What is RRL (Read Recovery Level) on an SSD and What is it for?

There is no storage medium that is completely immune to data corruption , but as technology advances, there are more and more mechanisms to mitigate its adverse effects. Now, with the NVMe 1.4 specification introduced in SSDs that make use of this protocol, a new feature called RRL or Read Recovery Level has been enabled, a mechanism that helps the SSD to recover from errors due to corrupted data automatically. And in this article we are going to explain what it is exactly and how it works.

There are many factors that can influence the fact that corrupted data occurs on a storage device, and one of the advantages of SSDs is that protection mechanisms and even resolution mechanisms can be integrated into the controller itself, as is the case with the NVMe 1.4 protocol that has recently been released. Today we are going to take an in-depth look at one of these mechanisms, perhaps the most important to avoid data corruption.

Read Recovery Level (RRL) on NVMe 1.4 SSDs

The NVMe 1.4 specification (be careful because this feature we are talking about is not integrated in previous versions) presents several new functions to help handle unrecoverable read errors and corrupted data, especially in RAID configurations and similar scenarios where the host system you can recover problem data much more quickly simply by removing it from another location. Let’s explain it.

The Read Recovery Level feature allows the host system (the controller, essentially) to configure how hard the SSD should attempt to recover corrupted data when problems occur. SSDs usually have several layers of error correction (ECC) as you can see in the image above, and each of the layers is more robust but at the same time slower (penalizes performance) and consumes more power, generating more heat. at the same time.

In a RAID 1 or similar scenario, the host system will generally prefer to get rid of an error quickly by simply trying to read the same data that has been corrupted on an SSD in another of the drives that make up the RAID configuration, replacing the corrupted data to continue operating normally. . Until now the SSD had to try to correct the problem by itself with the ECC mechanisms, slowing down the performance of the unit and considerably increasing the consumption of energy and generated heat; furthermore, this method does not guarantee the recovery of corrupted data, although it does work well when simply reading errors occur.

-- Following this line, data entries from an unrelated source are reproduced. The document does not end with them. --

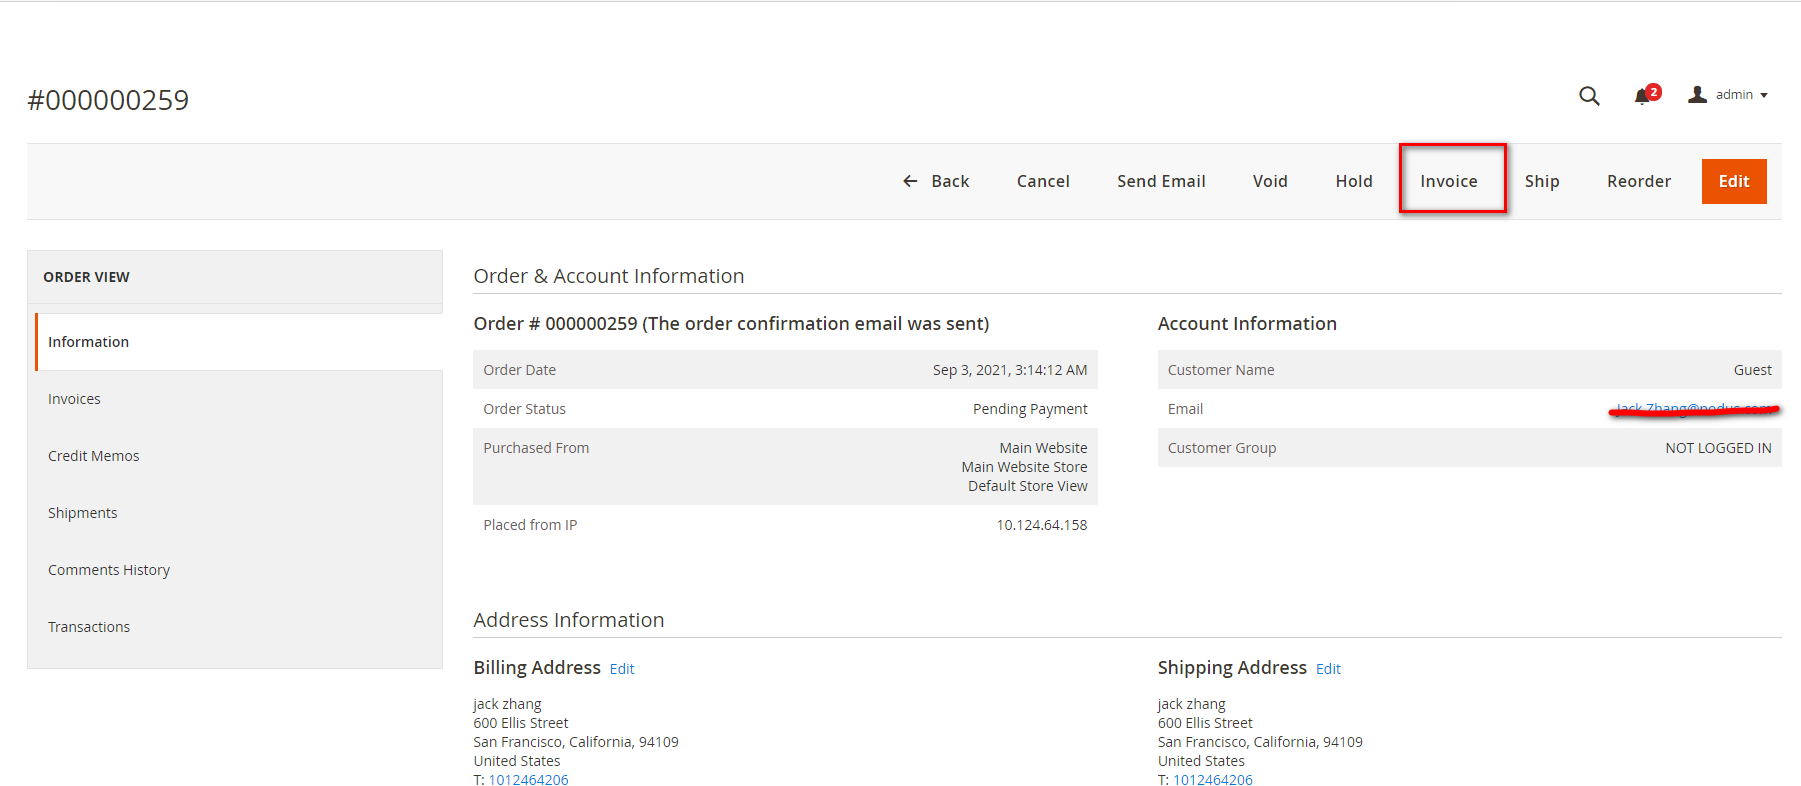1801x786 pixels.
Task: Open the Invoices tab
Action: click(75, 399)
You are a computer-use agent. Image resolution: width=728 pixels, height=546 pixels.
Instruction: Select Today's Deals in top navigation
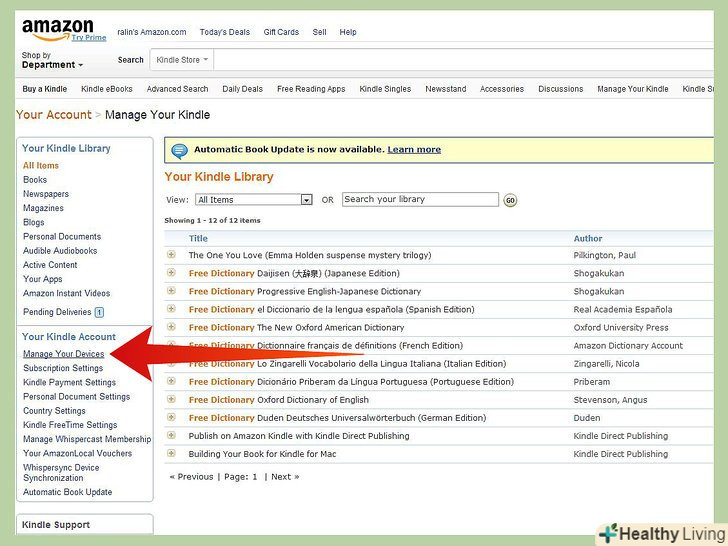coord(225,32)
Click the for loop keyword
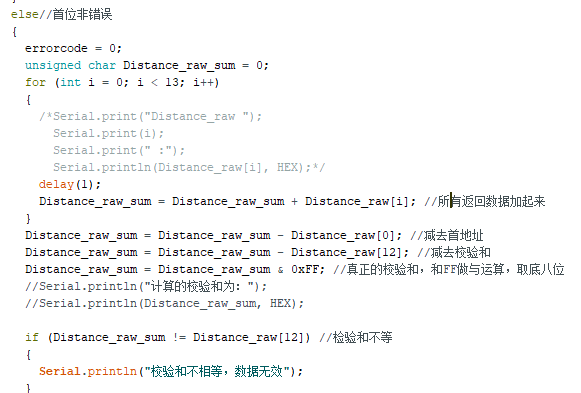The width and height of the screenshot is (581, 393). tap(35, 82)
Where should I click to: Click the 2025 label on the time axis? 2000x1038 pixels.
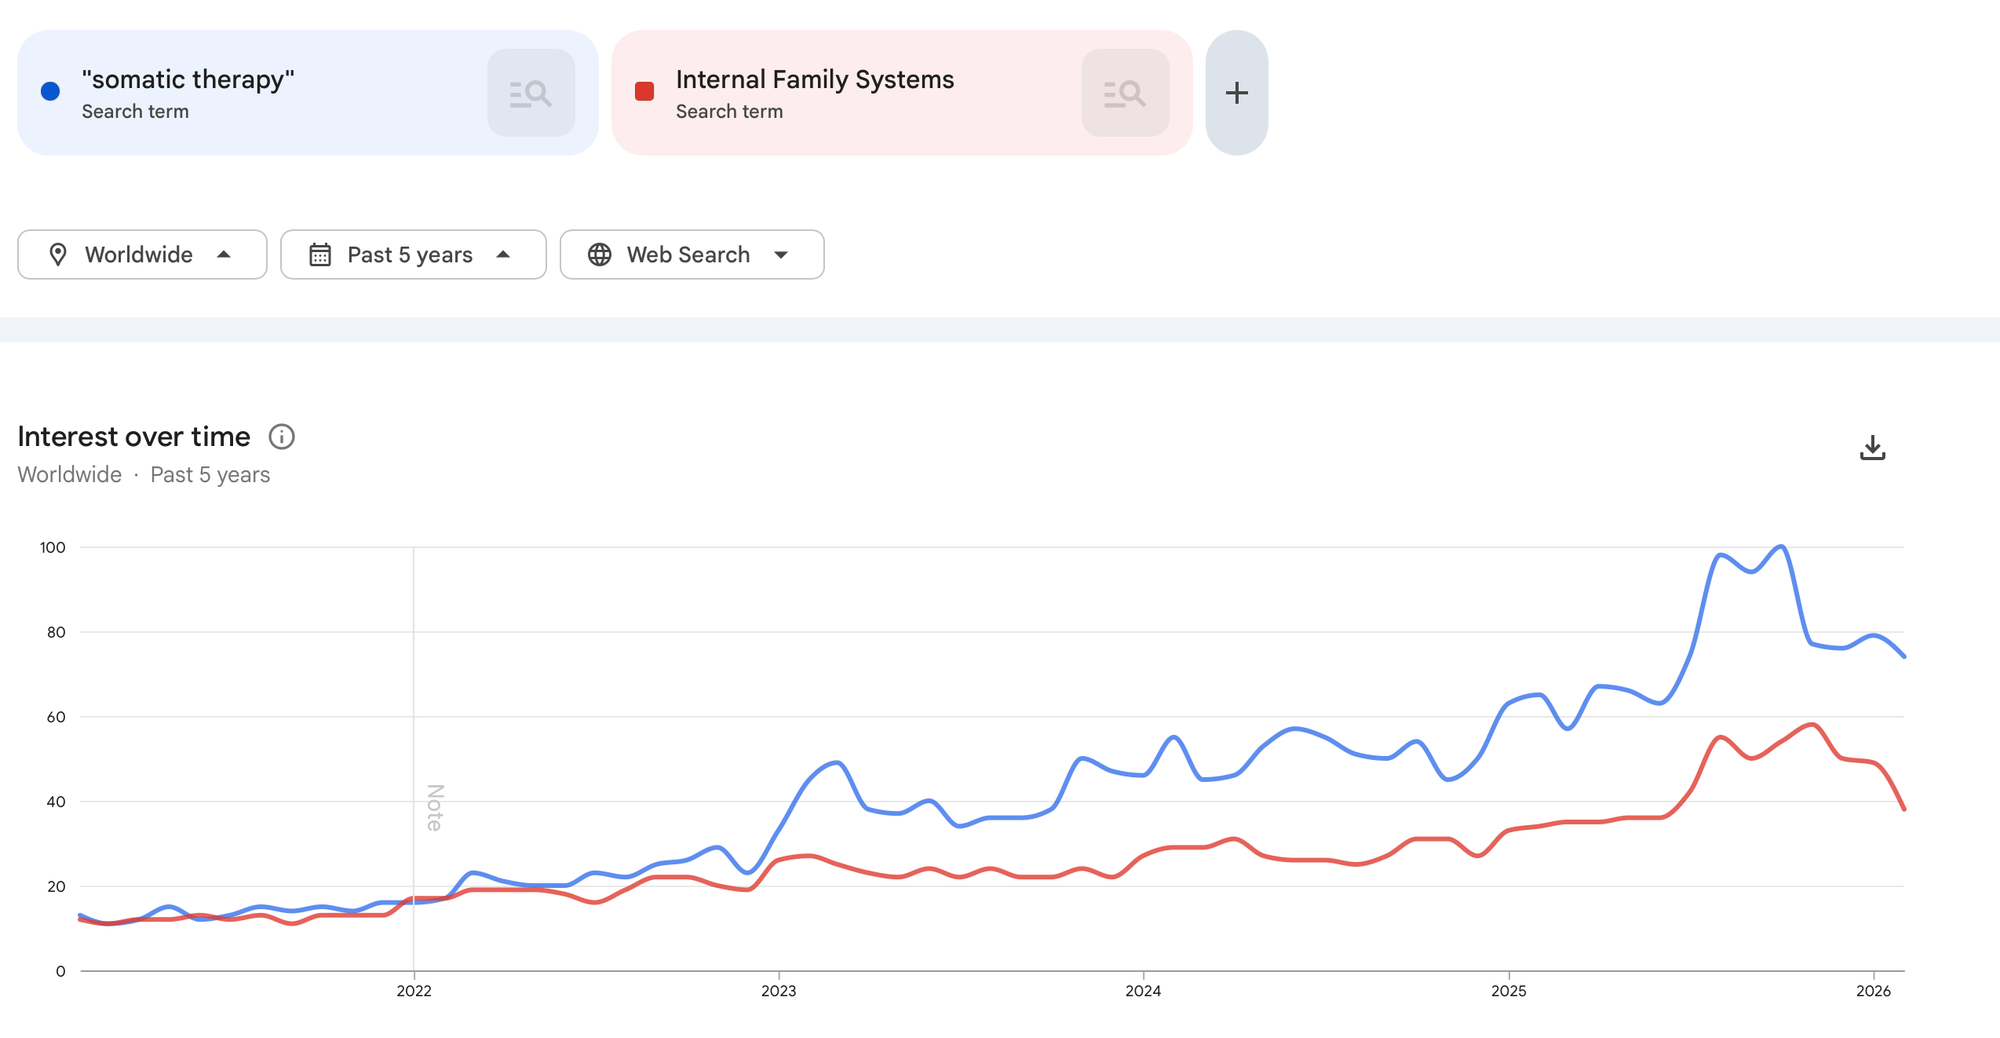(x=1508, y=991)
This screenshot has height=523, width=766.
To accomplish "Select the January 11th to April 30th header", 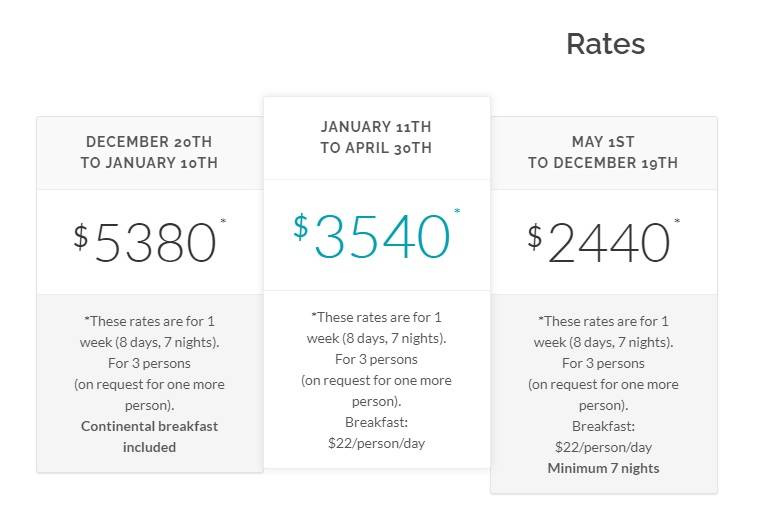I will (x=376, y=137).
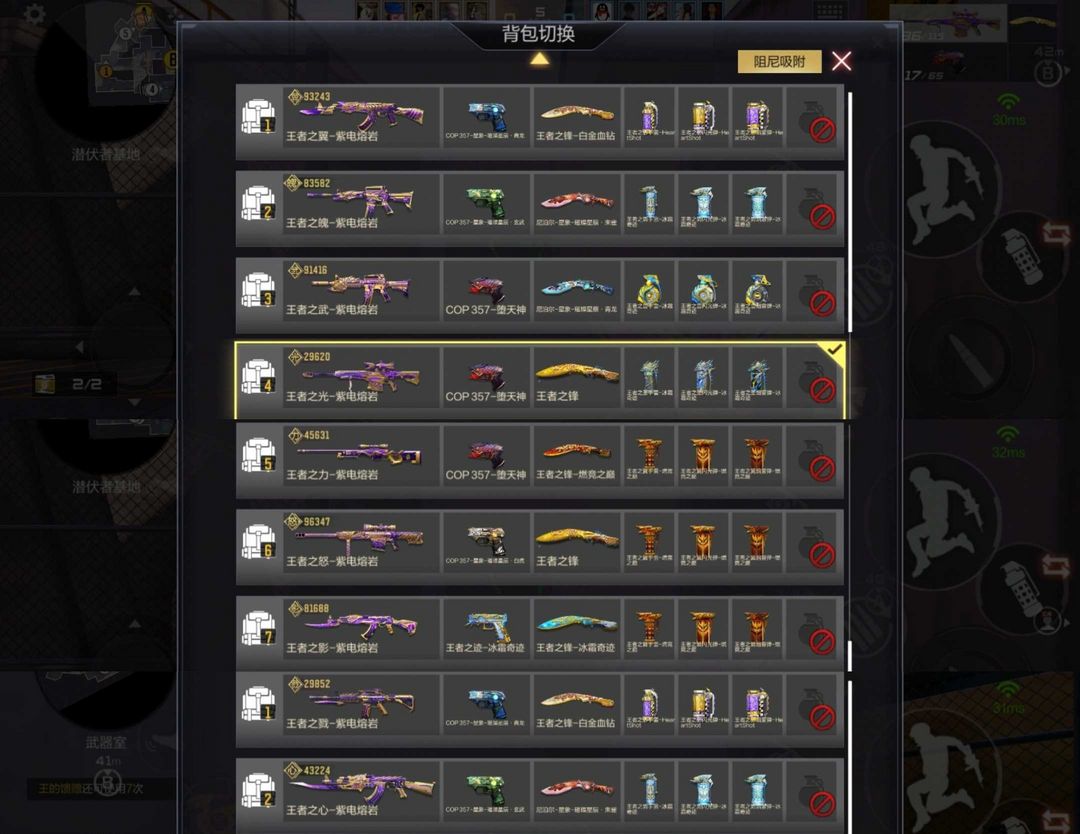Click the 阻尼吸附 button
This screenshot has height=834, width=1080.
pos(780,61)
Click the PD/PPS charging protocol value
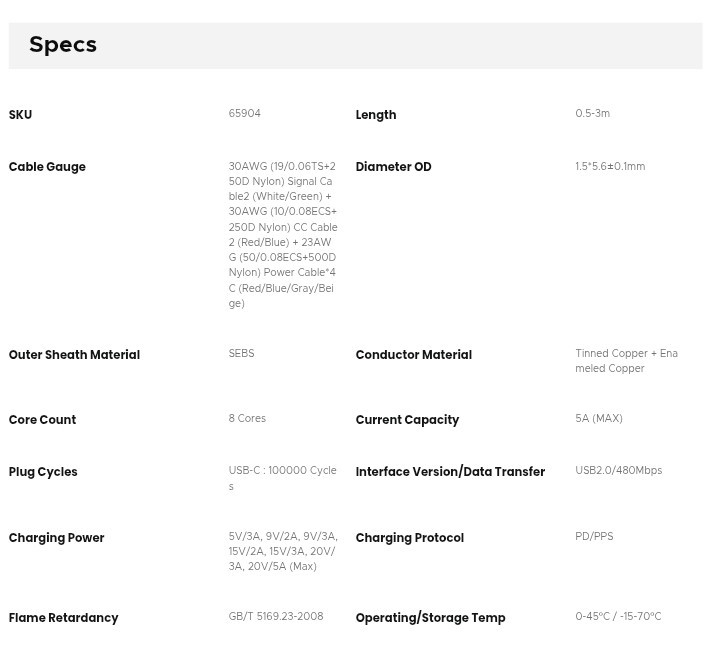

NVMe already supports Time Limited Error Recovery (TLER), but this only allows the host system to put a limit on error handling time in 100ms increments. Read Recovery Levels allow drives to provide up to 16 different levels of error handling strategies, but drives that implement this feature are only required to actually implement a minimum of two levels to meet the standard. NVMe 1.4 standard. This feature is set at the assembly level by NVM.

Unrecoverable read errors on SSDs

To proactively prevent unrecoverable read errors, the NVMe 1.4 specification also adds the Verify and Get LBA Status commands. The Verify command is simple: it does everything a normal read command does except return data to the host system, but with the exception that if a read command returns an error, a verify command will return the same error. If a read command is successful, so will the Verify command.

This makes it possible to perform low-level cleaning of stored data without being bogged down by host interface bandwidth. Some SSDs will react to a fixable ECC error by moving or rewriting the degraded or corrupted data, and a verify command will trigger the same behavior. In general, this reduces the need for debugging and checksum verification at the filesystem level, which results not in a performance improvement, but does prevent performance from being degraded. Each Verify command is labeled with a bit that indicates whether the SSD should quickly dismiss the error or attempt to recover the data, similar but overriding the Read Recovery Level setting.

For its part, the Get LBA Status function allows the unit to provide the host with a list of blocks that are likely to end up resulting in unrecoverable read errors if a read or verify command is attempted on them; In other words, the controller is able to compile a list of data that are candidates for failure and / or problems beforehand, before the errors occur.

The SSD may already have detected ECC errors during background autoscan, or in severe cases it can report which LBAs are affected by a channel failure or full NAND die. The Get LBA Status function can also be used to request the SSD to perform a scan of the selected data ranges before returning the list of potentially unrecoverable blocks.

When the host system discovers that there is corrupted or missing data, either through the Get LBA Status function, by issuing normal read commands, or by using the Verify function, it can write this data back to the same LBA using a copy obtained from somewhere else (such as in a RAID system or in a backup) and then continue to use those logical blocks as normal, while the SSD will remove any physical blocks that are bad if necessary.

As you can see, these are just some of the mechanisms that SSDs have to preserve the integrity of the data when problems occur in the unit, and at each new revision of the standards (which as in this case come from the NVMe 1.4 standard ), the mechanisms for detecting, protecting and solving problems continue to be improved. However, we must remember that despite everything irreversible errors can occur that end up damaging the unit, no one is free from that (for now).